* **Task statement**
Convert each line of the material into a Markdown table with the columns "Row" and "Line," numbering the rows in order and omitting any blank lines.

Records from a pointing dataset
__________________________________________________

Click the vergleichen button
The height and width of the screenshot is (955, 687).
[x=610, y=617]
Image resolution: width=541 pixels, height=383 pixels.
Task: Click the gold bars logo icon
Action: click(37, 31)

__________________________________________________

* **Answer to this task**
| Row | Line |
|---|---|
| 1 | Click the vergleichen button |
| 2 | The height and width of the screenshot is (955, 687). |
| 3 | [x=610, y=617] |
| 4 | Image resolution: width=541 pixels, height=383 pixels. |
| 5 | Task: Click the gold bars logo icon |
| 6 | Action: click(37, 31) |